History/origin: Originally, in 1793, the meter was defined as one ten-millionth of the distance from the equator to the North Pole. This changed in 1889, when the International prototype metre was established as the length of a prototype meter bar (made of an alloy of 90% platinum and 10% iridium) measured at the melting point of ice. In 1960, the meter was again redefined, this time in terms of a certain number of wavelengths of a certain emission line of krypton-86. The current definition of the meter is effectively the same as the definition that was adopted in 1983, with slight modifications due to the change in definition of the second.

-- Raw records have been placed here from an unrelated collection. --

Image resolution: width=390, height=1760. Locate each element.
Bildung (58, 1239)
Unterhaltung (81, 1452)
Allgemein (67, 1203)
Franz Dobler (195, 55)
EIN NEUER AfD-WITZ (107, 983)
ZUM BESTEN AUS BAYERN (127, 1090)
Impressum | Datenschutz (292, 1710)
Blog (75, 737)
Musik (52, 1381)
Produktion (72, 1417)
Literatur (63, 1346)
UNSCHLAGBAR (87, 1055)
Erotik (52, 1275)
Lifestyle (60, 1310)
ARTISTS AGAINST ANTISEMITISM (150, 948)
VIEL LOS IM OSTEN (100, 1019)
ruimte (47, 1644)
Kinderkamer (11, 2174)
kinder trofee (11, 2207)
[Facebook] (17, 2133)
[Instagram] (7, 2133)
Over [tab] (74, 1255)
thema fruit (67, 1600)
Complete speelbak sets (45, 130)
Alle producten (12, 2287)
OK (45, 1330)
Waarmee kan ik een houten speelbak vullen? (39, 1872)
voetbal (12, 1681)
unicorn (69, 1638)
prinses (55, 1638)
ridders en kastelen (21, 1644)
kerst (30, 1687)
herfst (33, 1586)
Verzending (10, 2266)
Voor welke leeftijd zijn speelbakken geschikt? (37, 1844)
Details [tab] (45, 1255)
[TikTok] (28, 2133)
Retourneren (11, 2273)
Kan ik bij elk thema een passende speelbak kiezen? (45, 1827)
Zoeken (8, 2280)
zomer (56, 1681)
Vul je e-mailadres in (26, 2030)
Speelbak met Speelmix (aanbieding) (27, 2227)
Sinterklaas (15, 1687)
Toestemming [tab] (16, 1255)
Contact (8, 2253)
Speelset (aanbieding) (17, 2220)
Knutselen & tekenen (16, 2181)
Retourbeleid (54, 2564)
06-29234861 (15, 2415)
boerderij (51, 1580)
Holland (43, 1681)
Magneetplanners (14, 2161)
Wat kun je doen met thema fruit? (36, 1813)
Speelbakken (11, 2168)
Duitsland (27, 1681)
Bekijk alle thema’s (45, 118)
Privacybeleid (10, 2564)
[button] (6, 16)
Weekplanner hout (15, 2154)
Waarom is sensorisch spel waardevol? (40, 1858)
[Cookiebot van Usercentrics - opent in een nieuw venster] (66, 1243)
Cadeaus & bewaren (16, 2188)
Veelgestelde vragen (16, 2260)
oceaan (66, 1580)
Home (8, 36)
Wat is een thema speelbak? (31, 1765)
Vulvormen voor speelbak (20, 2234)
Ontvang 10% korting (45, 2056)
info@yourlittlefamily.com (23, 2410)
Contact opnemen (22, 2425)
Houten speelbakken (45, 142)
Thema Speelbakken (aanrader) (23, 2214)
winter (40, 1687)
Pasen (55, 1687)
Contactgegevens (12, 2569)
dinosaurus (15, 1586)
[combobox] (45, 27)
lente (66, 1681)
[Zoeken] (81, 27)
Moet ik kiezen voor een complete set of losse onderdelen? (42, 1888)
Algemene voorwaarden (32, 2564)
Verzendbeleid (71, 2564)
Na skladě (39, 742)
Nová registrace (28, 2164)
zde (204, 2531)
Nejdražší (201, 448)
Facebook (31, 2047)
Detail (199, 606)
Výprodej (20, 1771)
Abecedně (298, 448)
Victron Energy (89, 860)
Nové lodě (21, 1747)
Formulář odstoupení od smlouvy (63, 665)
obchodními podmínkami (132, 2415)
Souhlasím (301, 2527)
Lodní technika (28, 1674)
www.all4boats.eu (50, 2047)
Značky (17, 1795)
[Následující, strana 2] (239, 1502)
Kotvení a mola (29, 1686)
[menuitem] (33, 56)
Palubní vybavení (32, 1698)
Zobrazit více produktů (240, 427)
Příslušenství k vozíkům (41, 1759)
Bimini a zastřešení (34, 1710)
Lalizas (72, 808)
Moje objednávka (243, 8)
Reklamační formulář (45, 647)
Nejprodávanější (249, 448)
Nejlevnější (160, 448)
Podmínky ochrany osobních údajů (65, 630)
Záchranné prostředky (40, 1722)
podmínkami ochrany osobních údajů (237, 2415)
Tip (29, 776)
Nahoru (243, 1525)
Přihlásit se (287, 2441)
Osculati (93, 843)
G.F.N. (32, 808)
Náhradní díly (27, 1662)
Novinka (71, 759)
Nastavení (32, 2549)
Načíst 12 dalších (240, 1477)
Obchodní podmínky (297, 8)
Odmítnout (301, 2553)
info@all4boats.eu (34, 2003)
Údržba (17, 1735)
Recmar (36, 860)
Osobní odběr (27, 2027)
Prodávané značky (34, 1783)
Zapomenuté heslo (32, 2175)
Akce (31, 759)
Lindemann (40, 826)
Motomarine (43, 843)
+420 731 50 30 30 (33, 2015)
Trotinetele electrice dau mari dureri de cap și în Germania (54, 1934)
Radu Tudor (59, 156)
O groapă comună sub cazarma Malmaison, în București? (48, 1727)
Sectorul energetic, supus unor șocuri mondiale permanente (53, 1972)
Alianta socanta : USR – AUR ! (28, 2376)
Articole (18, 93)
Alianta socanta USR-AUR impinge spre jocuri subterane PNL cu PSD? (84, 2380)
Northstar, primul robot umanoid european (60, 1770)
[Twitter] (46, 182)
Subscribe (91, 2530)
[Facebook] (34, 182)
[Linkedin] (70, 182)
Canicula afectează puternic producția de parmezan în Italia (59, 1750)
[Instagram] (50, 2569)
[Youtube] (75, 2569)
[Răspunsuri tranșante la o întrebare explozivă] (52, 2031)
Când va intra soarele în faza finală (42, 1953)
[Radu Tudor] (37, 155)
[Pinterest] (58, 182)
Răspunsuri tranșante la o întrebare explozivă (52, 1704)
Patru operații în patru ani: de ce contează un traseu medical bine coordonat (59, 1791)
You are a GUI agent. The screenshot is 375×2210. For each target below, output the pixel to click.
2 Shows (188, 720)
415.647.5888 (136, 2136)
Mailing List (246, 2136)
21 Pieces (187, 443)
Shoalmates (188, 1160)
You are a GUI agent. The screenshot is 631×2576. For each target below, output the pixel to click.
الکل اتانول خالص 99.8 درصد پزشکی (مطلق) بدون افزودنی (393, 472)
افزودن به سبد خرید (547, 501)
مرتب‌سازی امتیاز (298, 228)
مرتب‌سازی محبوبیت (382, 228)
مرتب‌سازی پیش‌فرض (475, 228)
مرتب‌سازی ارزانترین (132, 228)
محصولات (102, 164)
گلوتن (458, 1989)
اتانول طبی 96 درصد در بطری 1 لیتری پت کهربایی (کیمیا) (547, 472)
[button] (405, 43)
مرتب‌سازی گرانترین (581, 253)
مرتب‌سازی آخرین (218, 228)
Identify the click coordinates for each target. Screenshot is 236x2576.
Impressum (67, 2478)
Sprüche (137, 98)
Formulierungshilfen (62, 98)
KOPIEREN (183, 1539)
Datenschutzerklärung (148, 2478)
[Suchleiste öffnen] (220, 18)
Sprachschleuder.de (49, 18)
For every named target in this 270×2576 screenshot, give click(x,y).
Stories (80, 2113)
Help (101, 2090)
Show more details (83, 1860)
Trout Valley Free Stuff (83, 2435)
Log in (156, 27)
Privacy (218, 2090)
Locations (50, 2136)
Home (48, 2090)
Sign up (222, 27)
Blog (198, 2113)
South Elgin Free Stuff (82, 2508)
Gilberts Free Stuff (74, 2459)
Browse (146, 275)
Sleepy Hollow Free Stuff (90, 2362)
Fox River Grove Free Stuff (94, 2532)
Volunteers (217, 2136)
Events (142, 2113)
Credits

Current use: Being the SI unit of length, the meter is used worldwide in many applications such as measuring distance, height, length, width, etc. The United States is one notable exception in that it largely uses US customary units such as yards, inches, feet, and miles instead of meters in everyday use.

## Conclusion

The international system of units bases its measures of length on a single prototype: the meter. No other unit is based on a single physical prototype. The International Bureau of Weights and Measures has acknowledged this variation by allowing any number of authoritative conversions of the meter into a definitive list of finished units.